Look through the data for the string "Lamen". Copy every line where it is found.

Records for processing below:

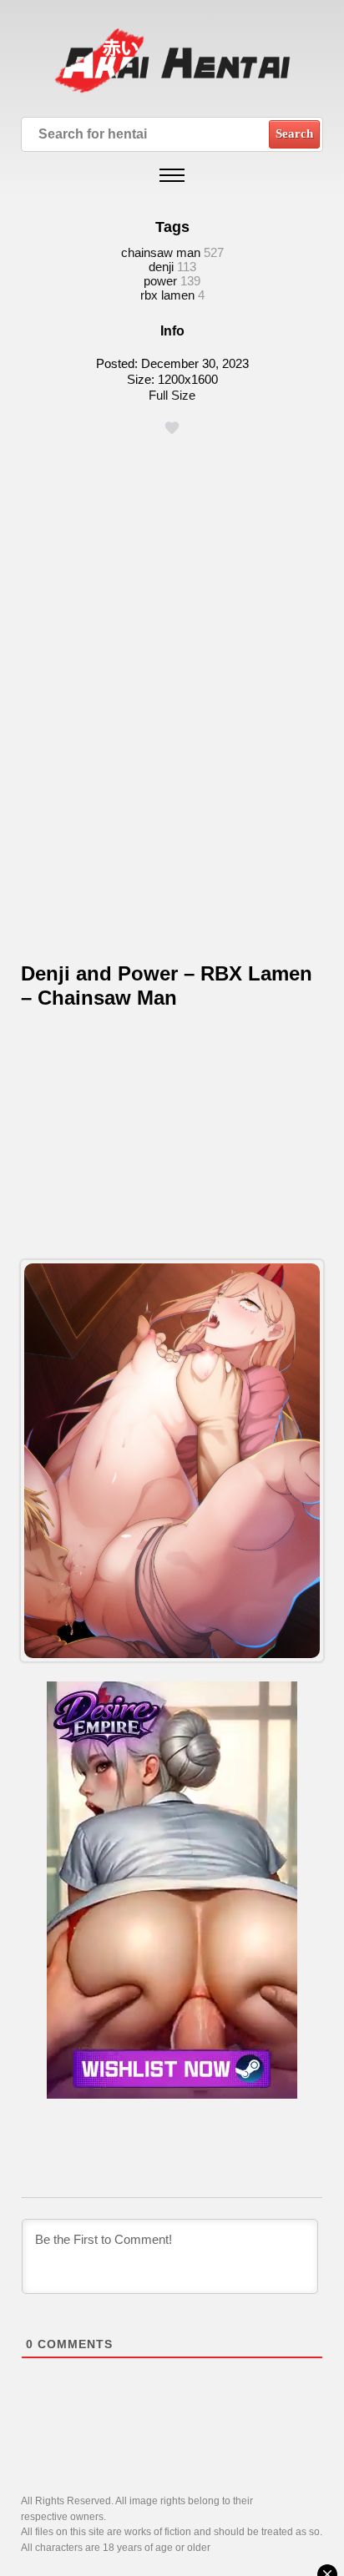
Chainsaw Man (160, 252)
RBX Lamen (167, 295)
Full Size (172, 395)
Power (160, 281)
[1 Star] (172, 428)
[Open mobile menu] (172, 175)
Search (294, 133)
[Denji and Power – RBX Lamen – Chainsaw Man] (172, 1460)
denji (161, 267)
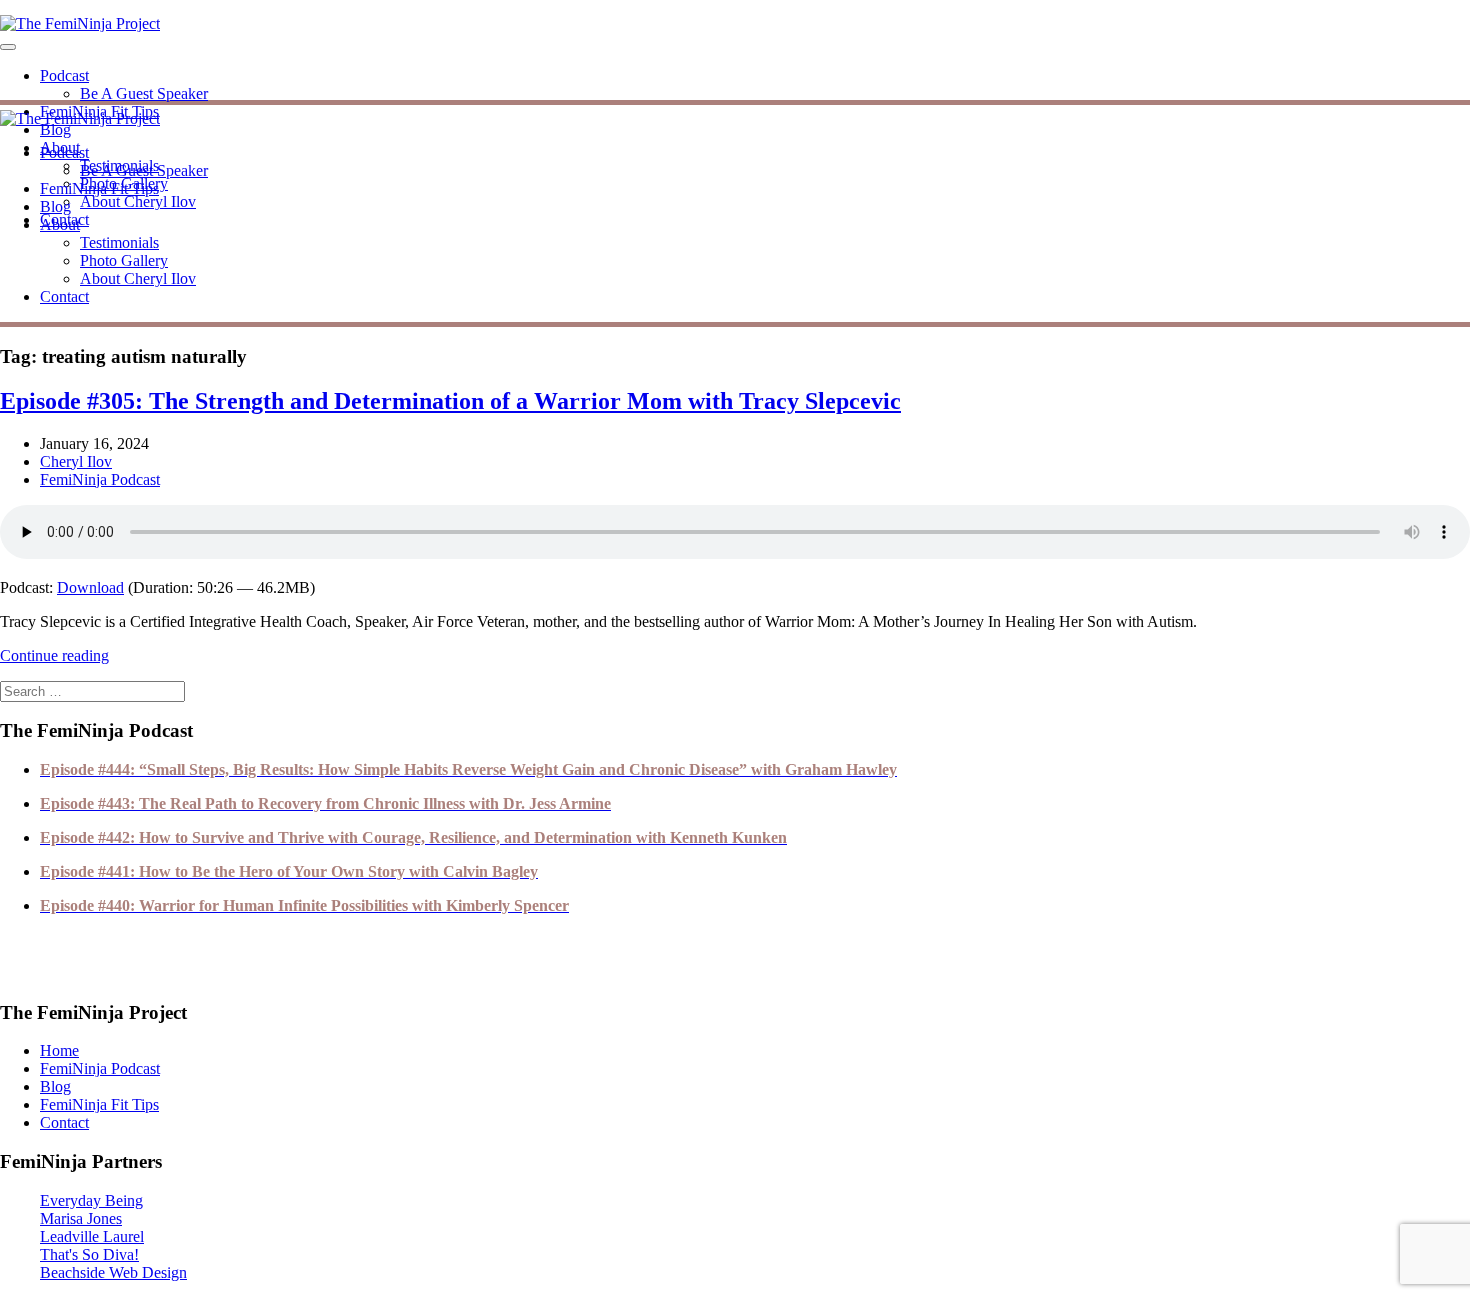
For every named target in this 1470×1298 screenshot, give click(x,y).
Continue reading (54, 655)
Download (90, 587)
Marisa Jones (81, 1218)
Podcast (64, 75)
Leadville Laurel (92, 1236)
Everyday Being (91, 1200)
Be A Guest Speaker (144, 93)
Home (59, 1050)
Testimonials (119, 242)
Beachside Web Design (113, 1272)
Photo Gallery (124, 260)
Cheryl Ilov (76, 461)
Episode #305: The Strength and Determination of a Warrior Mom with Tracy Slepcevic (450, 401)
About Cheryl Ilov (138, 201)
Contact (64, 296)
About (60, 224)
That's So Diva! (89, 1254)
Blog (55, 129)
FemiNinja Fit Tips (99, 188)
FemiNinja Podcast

End of Records for processing.

_Your response_:
RBX Lamen (167, 295)
[Denji and Power – RBX Lamen – Chainsaw Man] (172, 1460)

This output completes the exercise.